### Text excerpt
Another thing I would love to see churches do is that our election officials are under a barrage of attacks, especially if you’re in a swing state or in a state that was contested in 2020, meaning it was a tight election. The election officials have been, and all of the volunteers that work during elections, have been under a lot of threats, a lot of attacks. They’re scared. They’re trying to do their jobs. Guys, nobody grows up and goes, “You know what I want to be is an election official because it pays so well.” Like, they’re mostly doing it out of the goodness of their hearts. I would love to see churches just find a way—maybe it’s dropping them a note, maybe it’s bringing them cookies, maybe it’s just showing up and being like, “Hey, I heard you have a lot going on this next month. Is there anything we could do to pray for you, to love you, to just thank you for what you’re doing for our community?” I would love for churches to be seen as, you know, caring for our local officials and supporting them and encouraging them as opposed to, unfortunately, in the national media, the extreme right, those that are participating in the hostile-action spectrum, often gets conflated with Christianity. And so it would be awesome for churches to kind of counteract that by saying, “No, no, we stand with these election officials. We’re going to encourage them, we’re going to pray for them, and we’re going to get them what they need so that they can get through the next couple of weeks.”

 

So those are some ideas of how we can get through the next four weeks. But certainly just reminding people our hope is not in who gets elected. Our hope is in Jesus. That is what seems to, as I looked— there are a lot of things that went wrong, I would say, in the American church. But if you had to say one thing, it’s we are living in fear and we forgot that we have an antidote to that fear, and that is in Jesus. We’re living in fear. The reason that fear has taken over for us is because we’ve put our hope into a politician or into our country. We have created idols out of things that cannot sustain what we actually need. So just constantly reminding folks our hope is in Christ. He is still on the throne no matter who wins the election, who’s sitting in the white House. Jesus is still on that throne and we’re going to be okay. We have the answers to all of that anxiety. And our non-Christian brothers and sisters don’t have that. So we really need to be that non-anxious presence in this difficult time for our country.

 

Cherie Harder: We’re going to turn to questions from our viewers in just a second, but before we do that, I think so many of us have had the experience of a close friend or loved one who we can see radicalizing before our eyes. And it’s, you know, deeply unsettling to watch. We all want to do something about it. You’ve pointed out in your book that often what we are likely to try doesn’t work or even backfires, that often trying to argue with someone doesn’t work. You know, their feelings don’t care about the facts or whatever it is. And you’ve also described the boomerang effect. You know, essentially arguing with someone can actually cause them to further double-down and entrench. So how do you reach the radicalizing?

### Apply what you read
**1.** Do statements (a), (b), and (c) agree with the transcript about churches and election officials? For each, answer yes or no and quote the words of the transcript that settle it.
(a) Election officials mostly take on the work because it pays well.
(b) Arguing with someone can lead them to dig in further.
(c) The ideas offered are meant to help people get through the next four weeks.
**2.** Retype the entries, beginning with the line that contains "Find the location of a particular element. This" and continuing through the line that contains "at (256, 84).".
The entries have no connection to the transcript.

Saved entries
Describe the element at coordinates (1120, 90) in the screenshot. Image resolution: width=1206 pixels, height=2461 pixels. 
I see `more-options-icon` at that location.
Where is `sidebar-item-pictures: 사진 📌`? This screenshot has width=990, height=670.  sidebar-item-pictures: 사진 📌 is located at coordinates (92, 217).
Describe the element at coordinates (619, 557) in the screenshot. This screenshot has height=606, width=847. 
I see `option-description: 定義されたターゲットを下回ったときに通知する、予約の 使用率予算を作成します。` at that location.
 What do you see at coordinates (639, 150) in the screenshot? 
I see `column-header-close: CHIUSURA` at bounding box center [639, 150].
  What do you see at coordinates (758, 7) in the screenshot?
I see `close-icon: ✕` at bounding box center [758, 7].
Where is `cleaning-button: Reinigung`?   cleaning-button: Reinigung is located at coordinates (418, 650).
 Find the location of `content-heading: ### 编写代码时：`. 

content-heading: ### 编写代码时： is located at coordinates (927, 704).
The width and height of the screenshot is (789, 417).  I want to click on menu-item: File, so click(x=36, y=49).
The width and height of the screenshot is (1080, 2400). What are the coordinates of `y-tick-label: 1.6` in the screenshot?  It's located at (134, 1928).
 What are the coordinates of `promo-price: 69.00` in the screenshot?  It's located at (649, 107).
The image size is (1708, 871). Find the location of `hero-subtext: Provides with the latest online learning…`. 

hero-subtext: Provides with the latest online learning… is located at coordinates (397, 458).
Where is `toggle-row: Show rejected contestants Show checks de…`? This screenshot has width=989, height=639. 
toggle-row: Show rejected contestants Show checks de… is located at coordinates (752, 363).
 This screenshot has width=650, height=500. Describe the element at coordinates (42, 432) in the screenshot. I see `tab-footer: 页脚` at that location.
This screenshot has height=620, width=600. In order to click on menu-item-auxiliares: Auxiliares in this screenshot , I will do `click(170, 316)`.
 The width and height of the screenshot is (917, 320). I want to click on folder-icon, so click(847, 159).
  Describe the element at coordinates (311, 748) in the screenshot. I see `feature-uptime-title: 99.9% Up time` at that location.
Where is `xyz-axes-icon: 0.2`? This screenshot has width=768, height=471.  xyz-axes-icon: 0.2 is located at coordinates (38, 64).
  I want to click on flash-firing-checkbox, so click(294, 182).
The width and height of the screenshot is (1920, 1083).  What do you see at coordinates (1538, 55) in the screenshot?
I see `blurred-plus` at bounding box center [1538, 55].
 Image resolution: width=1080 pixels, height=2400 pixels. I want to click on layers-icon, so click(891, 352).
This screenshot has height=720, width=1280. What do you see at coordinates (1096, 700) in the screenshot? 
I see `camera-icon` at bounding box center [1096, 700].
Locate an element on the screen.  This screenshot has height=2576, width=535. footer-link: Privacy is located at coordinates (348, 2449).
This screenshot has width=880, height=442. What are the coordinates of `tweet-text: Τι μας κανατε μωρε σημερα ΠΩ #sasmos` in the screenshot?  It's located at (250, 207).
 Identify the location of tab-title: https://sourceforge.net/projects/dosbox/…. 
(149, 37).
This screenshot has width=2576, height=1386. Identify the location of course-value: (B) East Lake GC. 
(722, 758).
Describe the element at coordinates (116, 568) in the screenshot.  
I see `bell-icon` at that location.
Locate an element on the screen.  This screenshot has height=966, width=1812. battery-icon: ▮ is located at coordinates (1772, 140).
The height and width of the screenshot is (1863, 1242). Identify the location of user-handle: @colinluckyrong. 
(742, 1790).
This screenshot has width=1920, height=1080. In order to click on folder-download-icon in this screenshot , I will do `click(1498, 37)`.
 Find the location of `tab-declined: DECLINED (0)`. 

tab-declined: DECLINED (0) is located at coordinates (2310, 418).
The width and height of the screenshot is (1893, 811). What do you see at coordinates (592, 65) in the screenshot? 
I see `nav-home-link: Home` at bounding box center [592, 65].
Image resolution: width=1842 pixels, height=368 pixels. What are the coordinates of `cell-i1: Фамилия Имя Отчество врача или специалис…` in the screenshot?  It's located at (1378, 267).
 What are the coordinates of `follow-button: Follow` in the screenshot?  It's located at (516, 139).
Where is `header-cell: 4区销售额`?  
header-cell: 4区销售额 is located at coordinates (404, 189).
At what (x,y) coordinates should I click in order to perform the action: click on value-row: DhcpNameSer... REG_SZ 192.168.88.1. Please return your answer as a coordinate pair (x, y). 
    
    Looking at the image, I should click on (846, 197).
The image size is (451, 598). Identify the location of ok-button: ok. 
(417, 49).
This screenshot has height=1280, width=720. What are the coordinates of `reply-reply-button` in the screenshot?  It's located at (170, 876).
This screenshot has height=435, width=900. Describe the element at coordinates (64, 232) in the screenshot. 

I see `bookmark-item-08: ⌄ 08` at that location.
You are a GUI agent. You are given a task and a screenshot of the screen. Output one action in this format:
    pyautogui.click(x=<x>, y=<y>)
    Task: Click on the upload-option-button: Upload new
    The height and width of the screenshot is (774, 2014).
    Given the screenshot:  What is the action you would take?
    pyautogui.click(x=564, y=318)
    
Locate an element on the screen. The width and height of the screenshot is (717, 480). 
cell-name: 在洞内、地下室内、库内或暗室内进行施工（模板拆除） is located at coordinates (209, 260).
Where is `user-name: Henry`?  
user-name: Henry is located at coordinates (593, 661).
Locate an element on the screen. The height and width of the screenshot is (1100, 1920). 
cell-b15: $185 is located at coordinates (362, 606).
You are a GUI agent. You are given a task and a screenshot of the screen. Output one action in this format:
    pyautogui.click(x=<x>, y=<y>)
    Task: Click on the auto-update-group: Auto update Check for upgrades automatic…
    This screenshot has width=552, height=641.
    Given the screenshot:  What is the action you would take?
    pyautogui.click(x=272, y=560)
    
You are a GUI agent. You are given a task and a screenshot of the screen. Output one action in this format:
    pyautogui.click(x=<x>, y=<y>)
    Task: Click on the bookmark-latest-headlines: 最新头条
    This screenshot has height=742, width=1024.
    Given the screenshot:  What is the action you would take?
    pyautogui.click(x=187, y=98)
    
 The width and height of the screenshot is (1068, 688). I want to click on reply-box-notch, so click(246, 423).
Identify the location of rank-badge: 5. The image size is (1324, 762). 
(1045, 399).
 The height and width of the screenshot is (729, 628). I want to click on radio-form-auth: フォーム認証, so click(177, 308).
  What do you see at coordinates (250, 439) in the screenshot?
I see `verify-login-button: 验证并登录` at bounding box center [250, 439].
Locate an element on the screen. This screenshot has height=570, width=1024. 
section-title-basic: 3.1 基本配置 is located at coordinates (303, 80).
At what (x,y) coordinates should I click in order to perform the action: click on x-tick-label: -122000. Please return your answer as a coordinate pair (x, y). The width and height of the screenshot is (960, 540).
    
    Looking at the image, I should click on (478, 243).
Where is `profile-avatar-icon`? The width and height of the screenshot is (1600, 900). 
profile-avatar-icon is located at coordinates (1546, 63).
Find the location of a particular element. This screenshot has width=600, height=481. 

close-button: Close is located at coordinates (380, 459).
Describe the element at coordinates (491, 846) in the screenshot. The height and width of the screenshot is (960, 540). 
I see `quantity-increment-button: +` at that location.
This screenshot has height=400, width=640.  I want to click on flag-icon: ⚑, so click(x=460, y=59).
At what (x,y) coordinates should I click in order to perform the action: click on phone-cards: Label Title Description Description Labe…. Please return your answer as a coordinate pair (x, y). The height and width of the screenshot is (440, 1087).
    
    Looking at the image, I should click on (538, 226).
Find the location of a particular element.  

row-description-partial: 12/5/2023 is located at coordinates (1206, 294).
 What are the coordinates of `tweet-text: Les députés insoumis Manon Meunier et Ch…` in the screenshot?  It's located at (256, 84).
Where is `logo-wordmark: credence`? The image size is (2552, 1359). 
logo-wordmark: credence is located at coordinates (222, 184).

### List of solutions
**1.**
(a) No: "they’re mostly doing it out of the goodness of their hearts."
(b) Yes: "arguing with someone can actually cause them to further double-down and entrench."
(c) Yes: "So those are some ideas of how we can get through the next four weeks."

**2.**
Find the location of a particular element. This screenshot has width=600, height=481. 

close-button: Close is located at coordinates (380, 459).
Describe the element at coordinates (491, 846) in the screenshot. The height and width of the screenshot is (960, 540). 
I see `quantity-increment-button: +` at that location.
This screenshot has height=400, width=640.  I want to click on flag-icon: ⚑, so click(x=460, y=59).
At what (x,y) coordinates should I click in order to perform the action: click on phone-cards: Label Title Description Description Labe…. Please return your answer as a coordinate pair (x, y). The height and width of the screenshot is (440, 1087).
    
    Looking at the image, I should click on (538, 226).
Find the location of a particular element.  

row-description-partial: 12/5/2023 is located at coordinates (1206, 294).
 What are the coordinates of `tweet-text: Les députés insoumis Manon Meunier et Ch…` in the screenshot?  It's located at (256, 84).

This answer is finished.